Atmospheric Aerosols from Biogenic Hydrocarbon OxidationEPA Grant Number: R831079
Title: Atmospheric Aerosols from Biogenic Hydrocarbon Oxidation
Investigators: Milford, Jana B. , Guenther, Alex , Wiedinmyer, Christine , Helmig, Detlev
Institution: University of Colorado at Boulder , National Center for Atmospheric Research
EPA Project Officer: Chung, Serena
Project Period: October 1, 2003 through September 30, 2006 (Extended to September 30, 2007)
Project Amount: $440,000
RFA: Measurement, Modeling, and Analysis Methods for Airborne Carbonaceous Fine Particulate Matter (PM2.5) (2003) RFA Text | Recipients Lists
Research Category: Air , Air Quality and Air Toxics , Particulate Matter
The main objective of the proposed research is to estimate contributions of biogenic volatile organic compounds (BVOC) to secondary aerosol production in the eastern United States. The proposed research focuses on contributions from oxidation of monoterpenes and sesquiterpenes (SQT) and seeks to understand the influence of environmental conditions, background oxidant concentrations and land management practices.
Temperature and light-dependent emission rates for a comprehensive suite of BVOC produced by dominant natural and agricultural vegetation will be incorporated into the Model of Exchange of Gases between the Atmosphere and Nature (MEGAN). To augment existing data for SQT, new data on SQT emissions and light and temperature dependencies will be acquired for critical vegetation species. Using MEGAN, BVOC emission inventories will be simulated for each of the four seasons. Summer inventories will also be developed for three hypothetical land management scenarios. The Community Multiscale Air Quality model (CMAQ; August 2003 version) will be modified to include gas-phase chemistry, secondary aerosol formation and gas-particle partitioning for MT and SQT. CMAQ results obtained using the base case BVOC inventories and existing anthropogenic emissions and meteorological inputs will be evaluated through comparison with aerosol data from the IMPROVE, SEARCH and PM Supersite networks. CMAQ will then be run with inventories for the alternative land management scenarios.

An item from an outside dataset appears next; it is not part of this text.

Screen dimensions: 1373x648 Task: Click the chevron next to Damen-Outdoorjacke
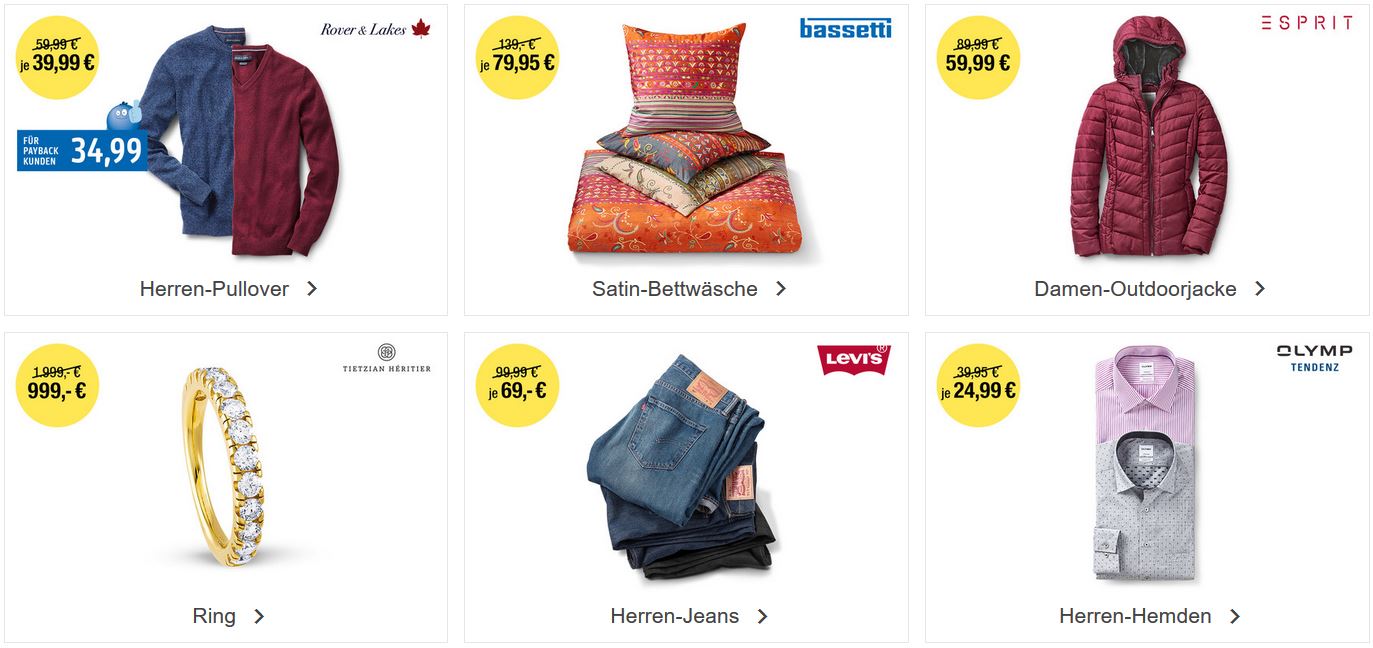pos(1260,289)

To date, SQT emissions have not been included in regional-scale studies of secondary aerosol formation in the U.S., but preliminary estimates suggest they may be highly significant. By including SQT and incorporating recent advances in biogenic emissions modeling methods, this study will provide improved estimates of BVOC emissions in the eastern U.S. The study will estimate regional landscape fluxes of MT and SQT and identify the primary vegetation species that contribute to secondary aerosol formation. By evaluating different land management scenarios, we will provide estimates of the change in BVOC emissions and air quality impacts based on land management practices. The understanding of BVOC emissions and their contribution to secondary aerosol formation provided by this study will allow for the determination of better pollution control strategies and improved prediction of the consequences of land management decisions.